● Verständnis prüfen
1. Entnimm dem Interview zur hebammengeleiteten Geburt wörtlich den Abschnitt von „Dominique Krebs: Eine Beleghebamme“ bis „sehr beliebt ist.“.
2. Seit welchem Jahr gibt es laut dem Interview zur hebammengeleiteten Geburt dieses Angebot im Stadtspital Triemli?

---------- Textauszug

Dominique Krebs ist Hebamme und leitet seit 2013 die Gebärabteilung im Stadtspital Triemli, Zürich. Das Angebot der hebammengeleiteten Geburt besteht seit 2015.  

swissmom: Wo liegt der Unterschied zu einer Beleghebammengeburt? 

Dominique Krebs: Eine Beleghebamme ist freischaffend, während für die hebammengeleitete Geburtshilfe unser Hebammenteam verantwortlich ist. Die Beleghebamme führt die Schwangerschaftskontrollen durch, leitet die Geburt im Spital und betreut die Frau meistens auch zu Hause im Wochenbett. Sie bleibt während der ganzen Dauer der Geburt anwesend, es kommt also zu keinem Schichtwechsel. Treten Komplikationen auf, wird auch hier eine Ärztin oder ein Arzt beigezogen. Dank unserer Zusammenarbeit mit drei freischaffenden Hebammen können wir in der Frauenklinik auch Beleghebammengeburten anbieten - ein Angebot, das sehr beliebt ist. 

swissmom: Welche Voraussetzungen müssen erfüllt sein, damit eine hebammengeleitete Geburt in Frage kommt? 

Dominique Krebs: Das Angebot richtet sich an werdende Mütter, die eine natürliche Geburt wünschen, die gesund sind und deren Schwangerschaft ohne Komplikationen verläuft. 

swissmom: In welchen Situationen wird ein Arzt oder eine Ärztin beigezogen? 

Dominique Krebs: Die Hebamme fordert ärztliche Unterstützung an, wenn z. B. wehenfördernde Mittel verabreicht werden müssen oder die Frau eine PDA wünscht. Auch bei Komplikationen wie zum Beispiel einem Geburtsstillstand werden die Ärzte beigezogen. 

swissmom: Welche Vorzüge hat die hebammengeleitete Geburt? 

Dominique Krebs: Die Gebärende hat einerseits die individuelle, enge Begleitung durch die Hebamme, andererseits die Sicherheit der Spitalumgebung. Wenn sie ärztliche Hilfe benötigt, ändert sich für sie nichts. Sie kann im gleichen Zimmer bleiben und es kommt einfach ein Arzt oder eine Ärztin hinzu. Das läuft alles sehr ruhig ab.

--------------------
---------- Bereitgestellte Einträge

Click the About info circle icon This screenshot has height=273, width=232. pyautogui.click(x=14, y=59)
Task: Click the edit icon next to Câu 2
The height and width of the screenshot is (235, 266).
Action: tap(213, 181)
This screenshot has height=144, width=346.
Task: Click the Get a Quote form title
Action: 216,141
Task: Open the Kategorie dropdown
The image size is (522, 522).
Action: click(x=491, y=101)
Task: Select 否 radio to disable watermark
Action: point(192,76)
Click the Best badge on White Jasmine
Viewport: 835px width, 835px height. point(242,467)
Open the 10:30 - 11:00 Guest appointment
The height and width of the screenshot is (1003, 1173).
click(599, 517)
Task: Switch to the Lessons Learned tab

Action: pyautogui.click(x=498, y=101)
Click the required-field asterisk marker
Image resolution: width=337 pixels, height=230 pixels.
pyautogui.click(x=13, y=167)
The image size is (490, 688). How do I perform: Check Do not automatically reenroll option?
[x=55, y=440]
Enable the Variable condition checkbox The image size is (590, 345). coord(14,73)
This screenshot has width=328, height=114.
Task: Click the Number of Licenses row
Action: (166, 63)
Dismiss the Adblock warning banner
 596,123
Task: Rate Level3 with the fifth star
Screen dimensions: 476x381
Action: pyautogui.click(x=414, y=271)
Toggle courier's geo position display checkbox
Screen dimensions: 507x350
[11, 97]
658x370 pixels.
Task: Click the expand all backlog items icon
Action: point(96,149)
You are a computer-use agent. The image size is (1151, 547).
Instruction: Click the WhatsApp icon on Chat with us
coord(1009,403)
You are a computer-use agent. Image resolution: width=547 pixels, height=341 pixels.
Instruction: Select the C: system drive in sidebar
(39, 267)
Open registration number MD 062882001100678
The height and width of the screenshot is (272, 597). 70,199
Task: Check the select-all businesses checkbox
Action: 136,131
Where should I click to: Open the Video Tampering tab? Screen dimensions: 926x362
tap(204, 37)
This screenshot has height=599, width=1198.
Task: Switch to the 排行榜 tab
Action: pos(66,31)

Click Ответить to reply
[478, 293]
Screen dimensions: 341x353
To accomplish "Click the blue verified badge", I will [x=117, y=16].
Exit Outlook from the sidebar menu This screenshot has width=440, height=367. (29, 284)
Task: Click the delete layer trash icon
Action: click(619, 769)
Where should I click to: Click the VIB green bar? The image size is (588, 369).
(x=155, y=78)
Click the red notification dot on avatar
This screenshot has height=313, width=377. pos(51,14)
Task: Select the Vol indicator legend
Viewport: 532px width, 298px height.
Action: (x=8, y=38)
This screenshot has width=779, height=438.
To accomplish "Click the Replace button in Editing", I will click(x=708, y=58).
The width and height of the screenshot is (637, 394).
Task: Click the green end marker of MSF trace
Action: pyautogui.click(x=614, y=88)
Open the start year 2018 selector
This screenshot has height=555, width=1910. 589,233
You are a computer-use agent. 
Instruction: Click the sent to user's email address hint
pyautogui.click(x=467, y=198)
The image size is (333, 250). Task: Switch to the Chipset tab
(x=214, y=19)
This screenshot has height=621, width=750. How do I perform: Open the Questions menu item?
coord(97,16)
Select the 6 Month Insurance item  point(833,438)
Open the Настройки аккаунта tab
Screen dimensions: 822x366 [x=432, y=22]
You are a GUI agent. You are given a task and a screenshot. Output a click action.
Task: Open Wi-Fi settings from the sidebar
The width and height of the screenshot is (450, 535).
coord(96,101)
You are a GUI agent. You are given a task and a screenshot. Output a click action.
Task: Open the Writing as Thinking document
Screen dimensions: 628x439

--------------------

● Antworten
1.
Dominique Krebs: Eine Beleghebamme ist freischaffend, während für die hebammengeleitete Geburtshilfe unser Hebammenteam verantwortlich ist. Die Beleghebamme führt die Schwangerschaftskontrollen durch, leitet die Geburt im Spital und betreut die Frau meistens auch zu Hause im Wochenbett. Sie bleibt während der ganzen Dauer der Geburt anwesend, es kommt also zu keinem Schichtwechsel. Treten Komplikationen auf, wird auch hier eine Ärztin oder ein Arzt beigezogen. Dank unserer Zusammenarbeit mit drei freischaffenden Hebammen können wir in der Frauenklinik auch Beleghebammengeburten anbieten - ein Angebot, das sehr beliebt ist.

2. Seit 2015.